[Start of Passage given]

This week, the childhood home of legendary singer and North Carolina native Nina Simone was granted a preservation easement. The house sits about 90 miles west of Charlotte in Tryon, and is where she taught herself to play the piano at the age of 3 before going on to be a classically-trained pianist. Preservation North Carolina partnered with the owners of the property and a coalition that included the National Trust for Historic Preservation in securing the easement.

Brent Leggs, executive director of the national trust’s African American Cultural Heritage Action Fund, explains what the easement designation means for Simone’s home.

Credit African American Cultural Heritage Action Fund
Brent Leggs

Brent Leggs: This means that that building will never be demolished and that it will always stand on that landscape with its architectural integrity. This is the strongest legal tool available to protect historic landmarks.

Gwendolyn Glenn: Have you visited the home of Nina Simone? And what condition is it in?

Leggs: Yes, I toured Nina Simone's house several times. And when we first got involved and designated Nina Simone's childhood home as a national treasure, the house was vacant. It was deteriorating. And we have, over the last two years, begun to develop the stewardship plans to determine how best to care for this historic building.

Glenn: What's in the home now? What was left that you could really connect to Nina Simone?

[End of Passage given]
[Start of Data listing]

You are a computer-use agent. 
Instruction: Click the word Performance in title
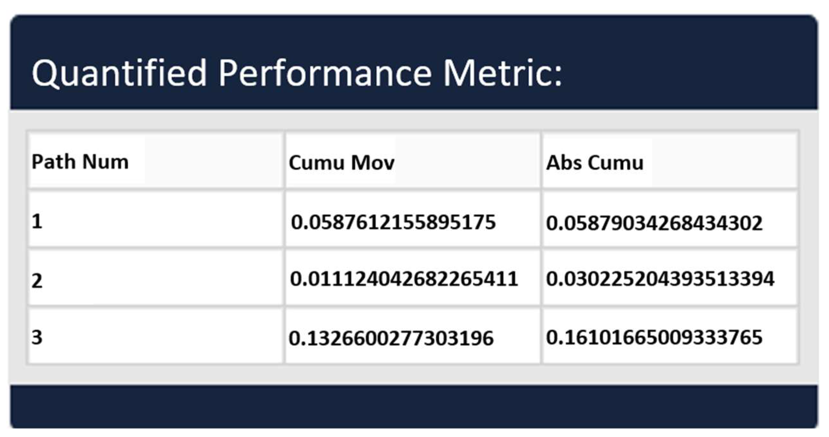tap(325, 73)
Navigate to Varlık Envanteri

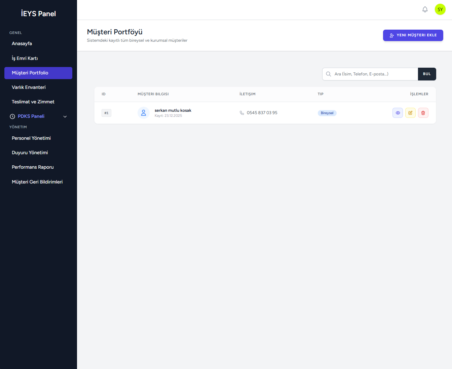point(29,87)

[End of Data listing]

= What is asked =
**1)** In the interview excerpt on Nina Simone's childhood home, rewrite the part from "Brent Leggs: This" to "this historic building.", replacing "stewardship plans" with "preservation plans".
**2)** Present the lines of the records as a numbered list, omitting blank lines and leaving out the pictures.

= Solutions in order =
**1)**
Brent Leggs: This means that that building will never be demolished and that it will always stand on that landscape with its architectural integrity. This is the strongest legal tool available to protect historic landmarks.

Gwendolyn Glenn: Have you visited the home of Nina Simone? And what condition is it in?

Leggs: Yes, I toured Nina Simone's house several times. And when we first got involved and designated Nina Simone's childhood home as a national treasure, the house was vacant. It was deteriorating. And we have, over the last two years, begun to develop the preservation plans to determine how best to care for this historic building.

**2)**
1. You are a computer-use agent. 
2. Instruction: Click the word Performance in title
3. tap(325, 73)
4. Navigate to Varlık Envanteri
5. point(29,87)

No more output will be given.